Più influente che rivoluzionario, che la rivoluzione dell’animazione giapponese, posto di volersene assumere i motivi “esterioristici”, dice di avere ottenuto luogo nel 1987 coi nullaosta di Yoshiaki Kawajiri (La città delle bestie incantatrici) e Hiroyuki Yamaga (Le ali di Honnêamise, ma si potrebbe altresì retrocedere all’81 e aprire una disputa sul suo Daicon III), Akira è l’ipertrofia di certi ottanteschi flussi di denaro solvente, stanziabili con tanto di firma d’avallo come strumento di contrasto all’industria della Disney, sicché non dovessero esservi limiti da dover aggirare ma piuttosto risorse a cui attingere, e in modo incondizionato, per la committee di animatori, illustratori, fumettisti, sceneggiatori, saltimbanchi reclutati da ogni angolo del Giappone al fine di ridefinire il singolo standard precedentemente notificato alle frontiere dell’anime perfino nel dipartimento della computer graphics, cui invero si acconsente in una innotabile attaccatura dimostrativa, datoché il gettito di fotogrammi surclassanti il miliardo non doveva venire interrotto, durante il passaggio chiave dell’incubo di Tetsuo Shima, dei giocattoli e i palazzi che si sgretolano, per quest’uso della luce che vattelo a spiegare, e che anzi ti sai spiegare nel merito di un ambiente dove se per caso il disegno ultimo non fosse ritornato uniforme quanto la superficie di uno specchio di Versailles atterrava Ôtomo, col suo rosso mantello, a imporne rapidissimo revisionamento, già che sembra il perfettibile non rientrare nei termini negoziali stilati a monte, trovandovisi scritto nero su bianco che Akira doveva essere libero degli errori addebitabili all’umanità malgrado i tagli sulla sceneggiatura originale, per vero opportuni vistoché il film avrebbe dovuto sovrintendere a una pellicola di due ore strette. Ma due ore che rimarranno. Non se ne andranno via le immagini frastornanti e opprimenti di Neo-Tokyo, epicentro biologico di una nuova stirpe di superuòmini.  

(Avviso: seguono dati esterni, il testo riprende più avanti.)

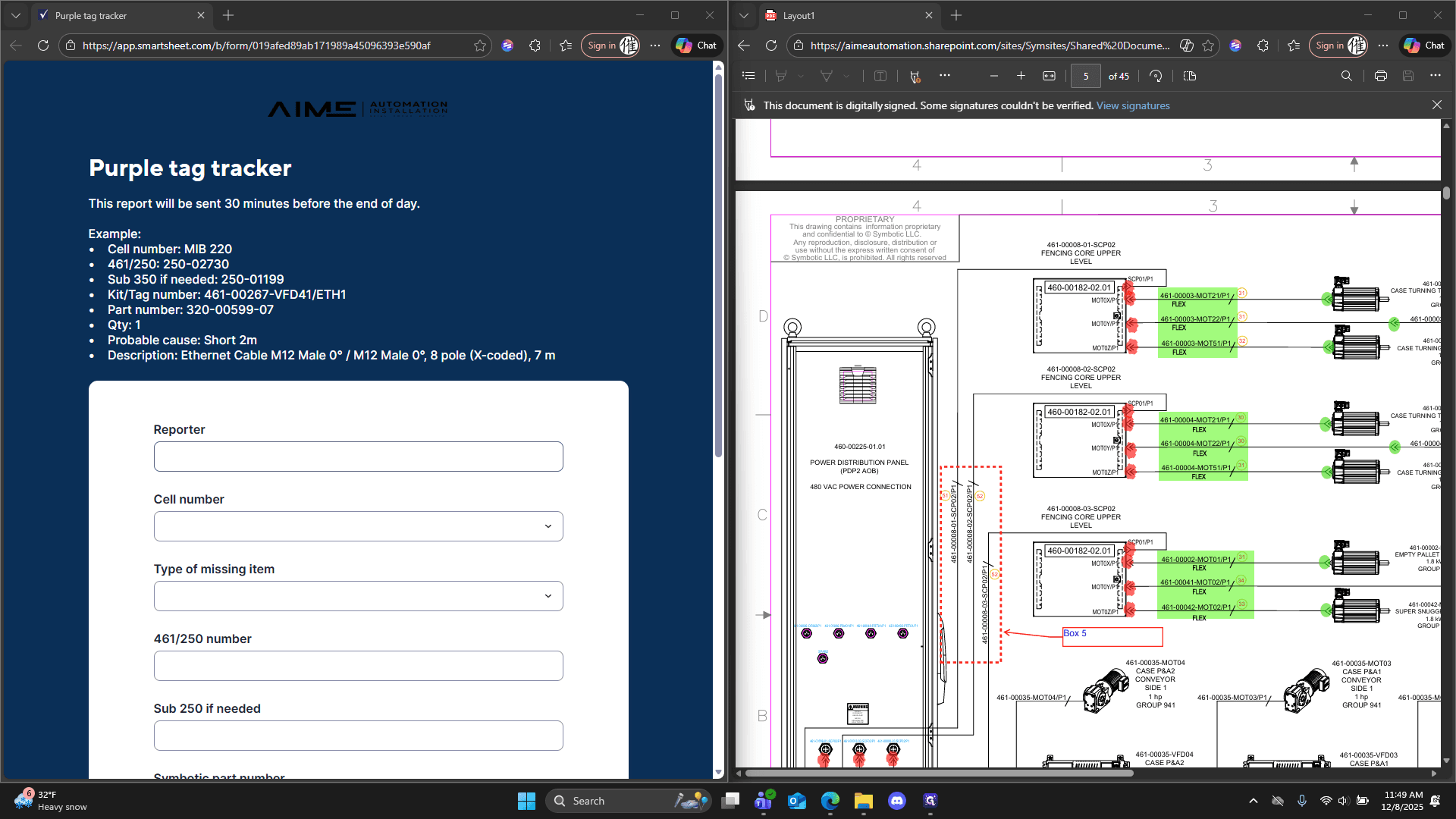Expand the Windows system tray hidden icons
The width and height of the screenshot is (1456, 819).
click(1253, 801)
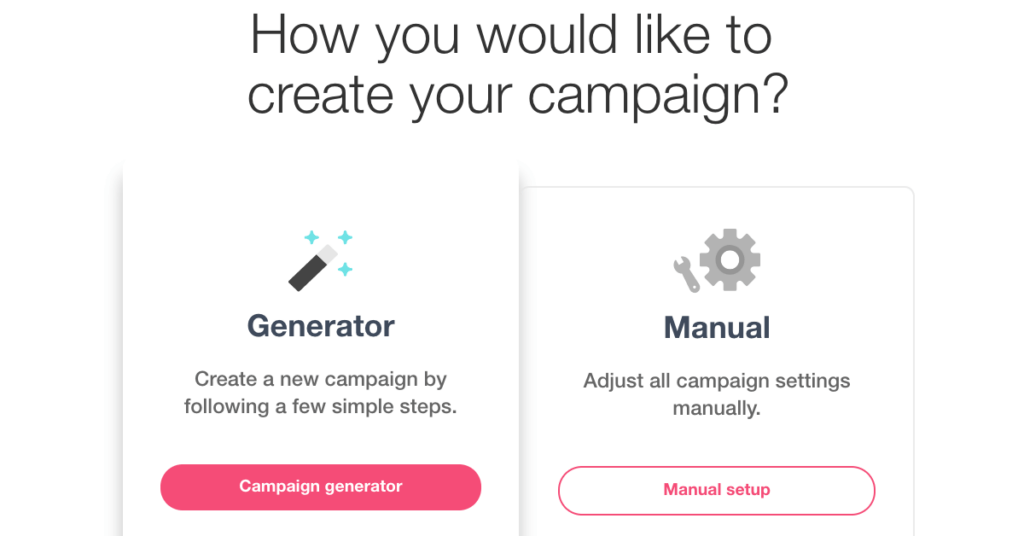The width and height of the screenshot is (1024, 536).
Task: Click the "following a few simple steps." line
Action: pyautogui.click(x=320, y=407)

  Classificazione Film d’animazione
  Titolo originale Akira - アキラ -
  Provenienza Giappone
  Prima immissione 1988 / Cinema
  Produttore Akira Committee Company
  Regia Katsuhiro Ôtomo
  Fotografia Katsuji Misawa
  Soggetto Katsuhiro Ôtomo, Izo Hashimoto
  Character design Katsuhiro Ôtomo
  Mechanical design Katsuhiro Ôtomo
  Dir. animazione Hiroaki Satô, Yoshio Takeuchi
  Compositore Shoji Yamashiro
  Sito produttore www.toho.co.jp
  Formato Blu-ray Disc / DVD-Video
  Edizione Italiana [Dynit]
  Anno edizione 2018
  Numero supporti 2
  Lingue JP / IT
  Sottotitoli IT
  Rapporto 1.85:1 / 1.78:1
  Compatibilità Region B / Region 2
  Durata 125 min
  Episodi //
  Reperibilità Buona [Standard Edition]
  Prezzo 18 € circa
  OST Sì [AKIRA Symphonic Suite, 2017, Milan Records]

 

La Akira Committee, tra i più imponenti ingranaggi mai azionati per un film di animazione, consisteva in un consorzio di contributori formato da Kodansha, Mainichi Broadcasting System, Bandai, Laserdisc Corporation, Hakuhodo, Toho, Tokyo Movie Shinsha e Sumitomo Corporation. Sebbene il film non fosse riuscito a coprire gli oneri di produzione (ma non in sede occidentale, dove andò sensibilmente meglio), non è da considerarsi un flop. Difatti, profittando dell’esplosione del mercato dei videoregistratori (nonché delle VHS), e anche grazie all’hype alimentato dalla critica americana come dalle dichiarazioni d’amore che aveva incassate da Steven Spielberg – il quale, nel 2018, avrebbe incluso la moto di Kaneda nella sequenza di apertura di Ready Player One – Akira riuscì non solo a rientrare nei costi, ma a ricavarne consistenti guadagni. In Italia, tra fine anni ’80 e inizio ’90 e primaché, verso il 2013, Dynit ne acquistasse i diritti per la ri-proiezione cinematografica e il riversamento sui nuovi supporti Blu-ray, Akira aveva fatto comparsa tanto in sala, rispettando i tempi della distribuzione internazionale attraverso Eagle Pictures, che in VHS Multivision. Sempre qui da noi, un primo riversamento su DVD formato widescreen venne fatto uscire in special edition nel 2002 dalla (ormai defunta) Explosionvideo. Nel corso del 2018 e dopo averlo nuovamente ripresentato al cinema, Dynit ha prodotto del film le riedizioni standard e limited per il trentesimo anniversario, contestualmente a un nuovo adattamento. Quest’ultimo, conforme al versante giapponese per voci, assonanza e traslitterazione, pone rimedio all’incoerenza che aveva condizionato la prima uscita.